By the time Bukharin was called to speak, the atmosphere had become fairly tense. He rejected all the accusations levelled against him. When he said, 'I am not Zinoviev or Kamenev, and I will not tell lies about myself,' Molotov shouted from his seat: 'If you don't confess, that will prove you are a fascist hireling, for their press is saying that our trials are provocations. We'll arrest you and you'll confess!' 'That's the mousetrap!', exclaimed Bukharin, when he got home. He wanted to defend himself from the slanders, but he did not want to 'help' the fascists. At all events, Bukharin read out a statement at the Plenum, on behalf of Rykov and himself, stating that the evidence against them produced by the defendants at the Pyatakov-Radek trial and by other arrested people was entirely slanderous. Bukharin and Rykov accused the nkvd of fabricating false testimony, and proposed the creation of a commission which would investigate the nkvd's activities. 'Well, we'll send you there, and you can take a look for yourself,' shouted Stalin.

So the Plenum established a commission of some thirty members to prepare its decision on the case of Bukharin and Rykov. The Plenum meeting was adjourned for the two days during which the commission worked. Bukharin spent those two days at home. He no longer had any hopes. He wrote a letter entitled 'To a Future Generation of Party Leaders', which he asked his wife to memorize, saying 'You are young, and will see the day when other people will be in the Party leadership.' For two days he tested her, until he was sure she would remember it word for word. He wrote in this letter: 'I depart from life.
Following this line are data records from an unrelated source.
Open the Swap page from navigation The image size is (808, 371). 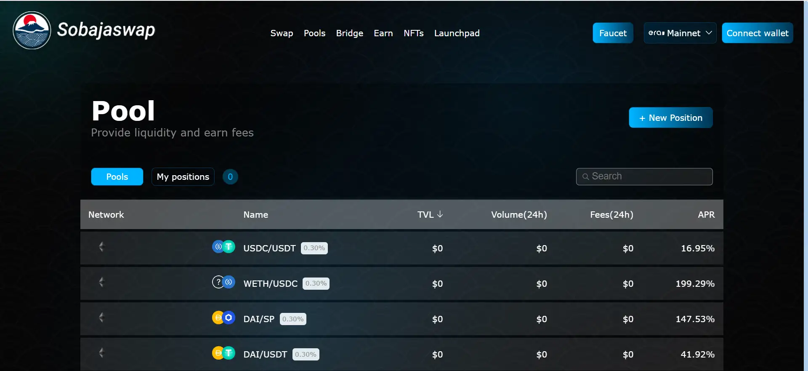pyautogui.click(x=282, y=33)
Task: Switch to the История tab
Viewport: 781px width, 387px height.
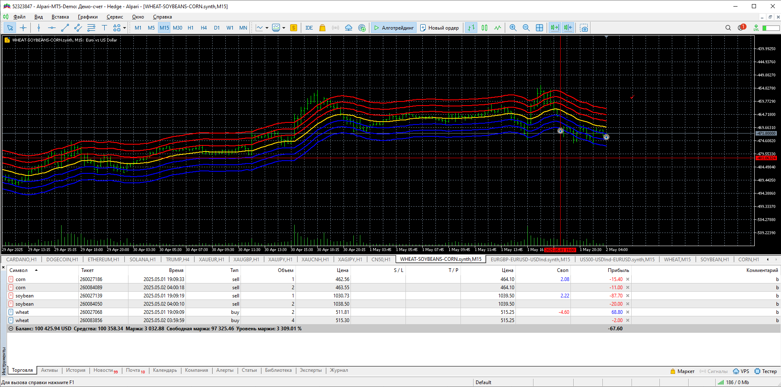Action: pos(76,370)
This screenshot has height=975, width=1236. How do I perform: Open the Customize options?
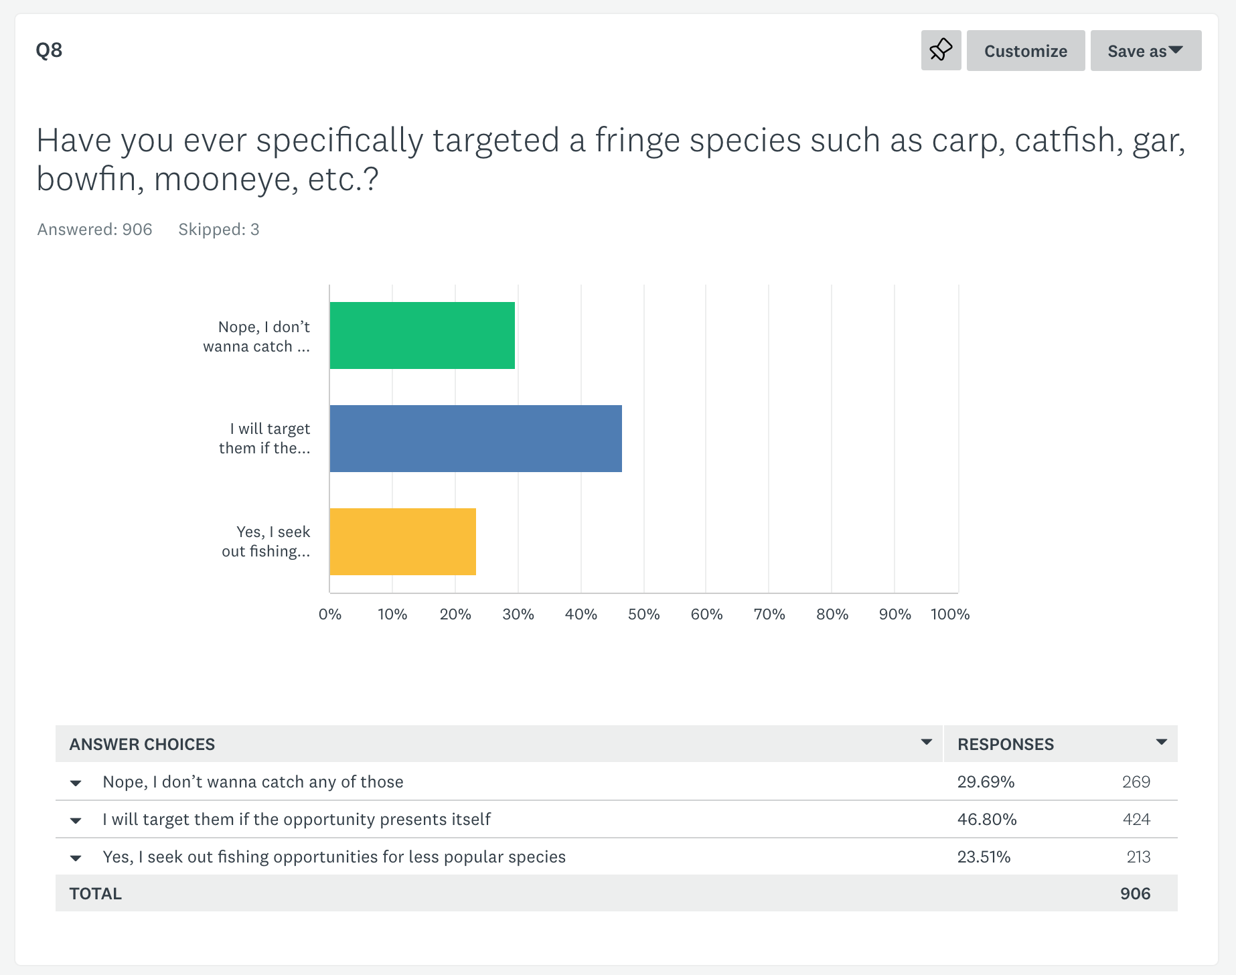click(1026, 50)
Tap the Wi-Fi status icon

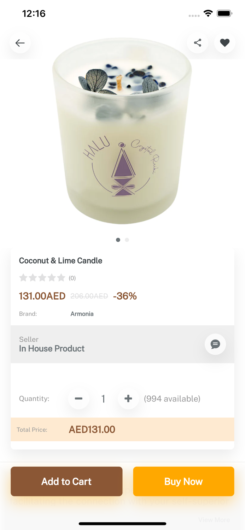(x=208, y=14)
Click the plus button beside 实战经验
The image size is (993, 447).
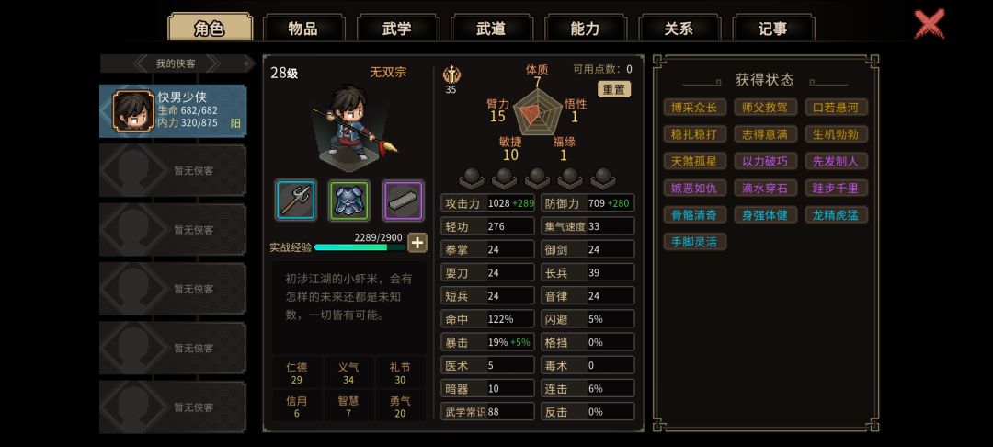coord(417,243)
I lower my head, but not before the proletarian pole-axe, which should be ruthless but also chaste. I feel my helplessness before a hellish machine which, no doubt by using mediaeval methods, has acquired gigantic power, fabricates organized slander, and acts with bold confidence.' Bukharin proceeded to formulate a number of accusations against the nkvd, which had changed into a degenerate organization of bureaucrats, without ideas, corrupt, well-paid, catering through their foul actions to 'Stalin's morbid suspiciousness—I fear to say more'. While rejecting all the accusations against Rykov, Tomsky and himself, he did not touch on those made against other already sentenced former oppositionists. Stressing his loyalty, he wrote that this had already lasted seven years 'without the least shadow of disagreement with the Party'.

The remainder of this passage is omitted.